How is artificial selection dependent on variation in nature?

| May 7, 2018

Artificial selection is a process by which man chooses the traits it wants to perpetuate.
Artificial selection is not done by nature. It is done by man. Man selects variations according to what he wants. This is to contrast it with natural selection, in which the breeding process is not controlled directly by humans.
Dogs are one of the most well known examples of this process, as humans chose traits like passiveness, obedience, intelligence, and various others to decide which wolves/dogs to breed. This has produced the diversity of dog breeds we see today.

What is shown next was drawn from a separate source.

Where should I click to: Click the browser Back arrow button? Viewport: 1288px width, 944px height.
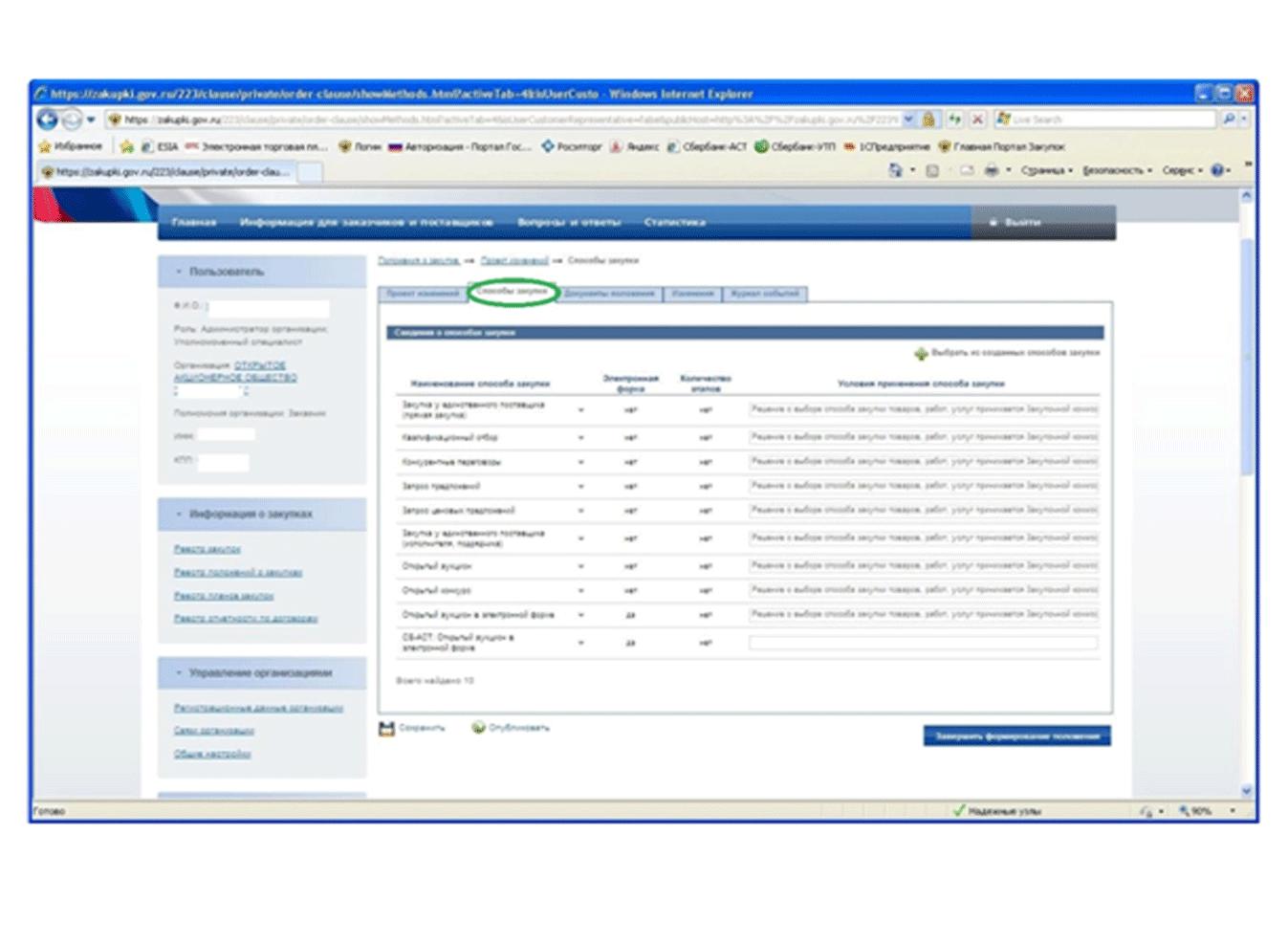pyautogui.click(x=47, y=120)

But while dogs are a well known example, almost every domesticated animal and crop plant has been selectively bred for hundreds or thousands of years by humans. One example that fewer people know is that cabbage, brussel sprouts, kohlrabi, kale, broccoli, and cauliflower are all derivations of wild mustard! Humans created these varieties by selectively breeding for different aspects of the plants we found desirable.

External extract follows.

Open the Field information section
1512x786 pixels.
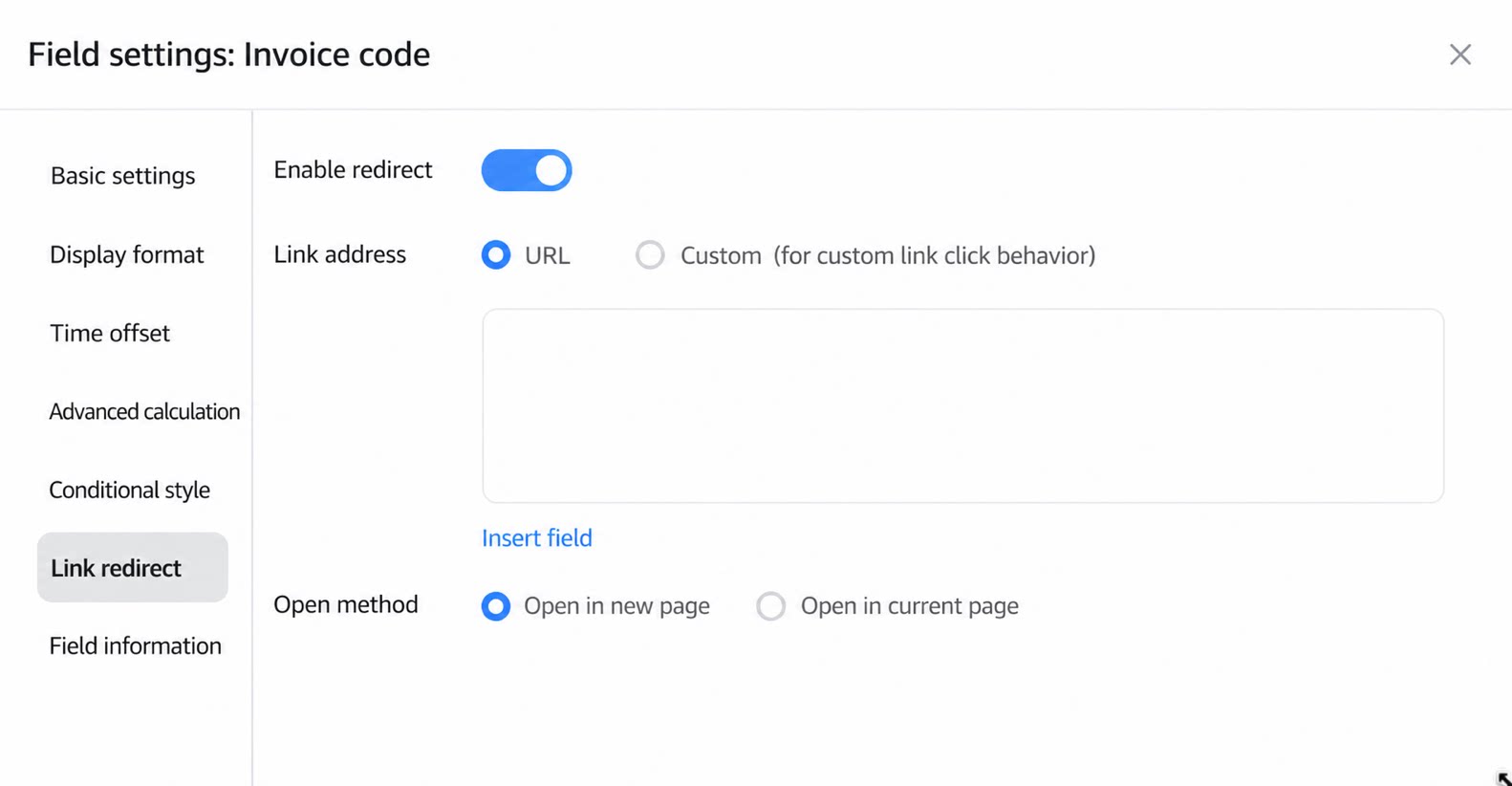pyautogui.click(x=135, y=646)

Since humans can only pick those individuals to breed based on observable traits, those desired traits must be already present in the species. In other words, we can’t breed dogs to fly because that variation is not already present. However, they do have genes that control size, coat color, demeanor, etc., so we can breed based on those and we can get something that expresses certain traits to a much greater extent than any of its ancestors did.